Gene Ontology analysis
Gene Ontology (GO) analysis revealed that various tissues exhibited enrichment in genes associated with different GO terms, potentially related to the functions of a given tissue during plant development. For example, the GO term “nutrient reservoir” was enriched in endosperm of both maize and sorghum. We also detected differences between maize and sorghum for the same tissues. For example, the biological process term “response to stress” was enriched in sorghum root but not in maize root, indicating a functional difference between the species (Supplemental Figs. S8, S9).

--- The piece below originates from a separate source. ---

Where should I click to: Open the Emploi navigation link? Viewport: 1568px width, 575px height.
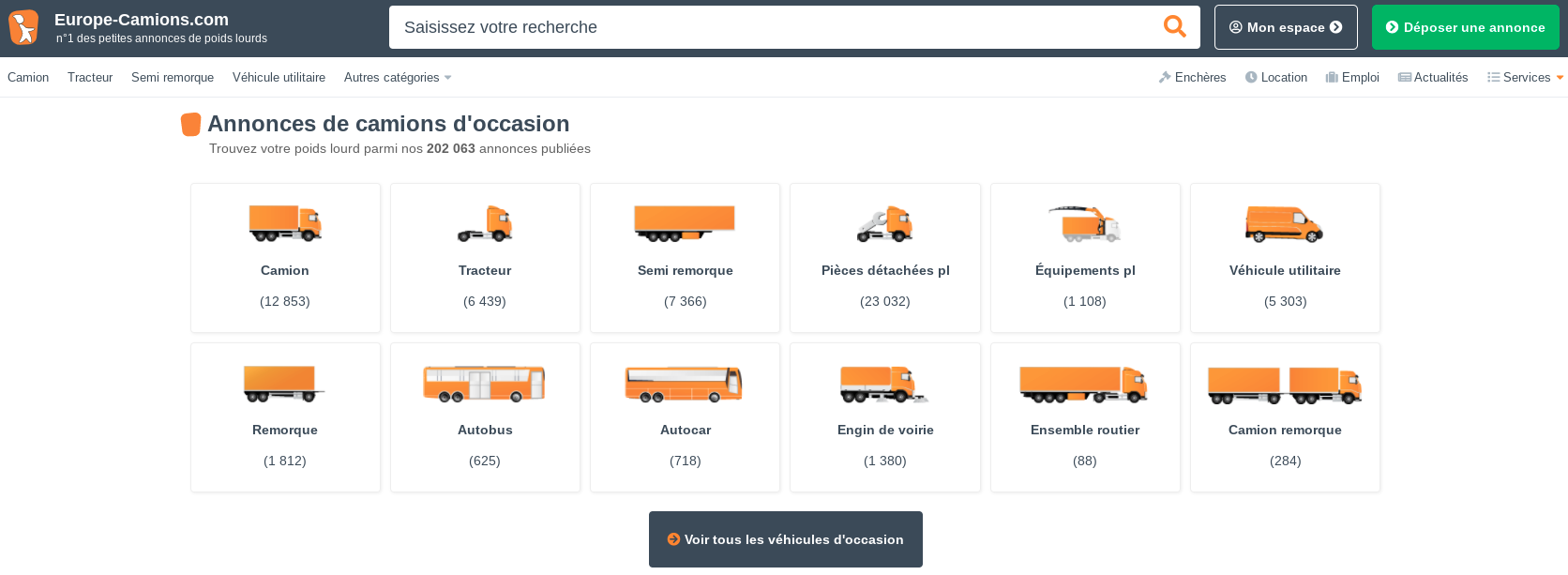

Transcription factor isoforms produce functional variants in both maize and sorghum
Transcription factors play a critical role in plant development. Maize has 57 transcription factor families, and sorghum has 43 (Yilmaz et al. 2009). By using our single-molecule sequencing data, we identified novel isoforms from 53 families in maize and all 43 families of sorghum (Supplemental Fig. S10A). In both species, some families had particularly high prevalence of isoforms; e.g., in the MYBR family, we found 129 novel isoforms in sorghum and 179 in maize (Supplemental Fig. S10B). The predominance of splicing patterns of transcription factors was similar to overall splicing patterns between species: IR ranked highest, and AL lowest (Supplemental Fig. S11). Similarly, expression profiles of transcription factors showed that different TFs have different preferences for expression in various tissues and that pollen has the highest expression of TFs among tissues (Supplemental Fig. S12A,B). GO analysis also revealed differences in functional classes between maize and sorghum (Supplemental Fig. S12C).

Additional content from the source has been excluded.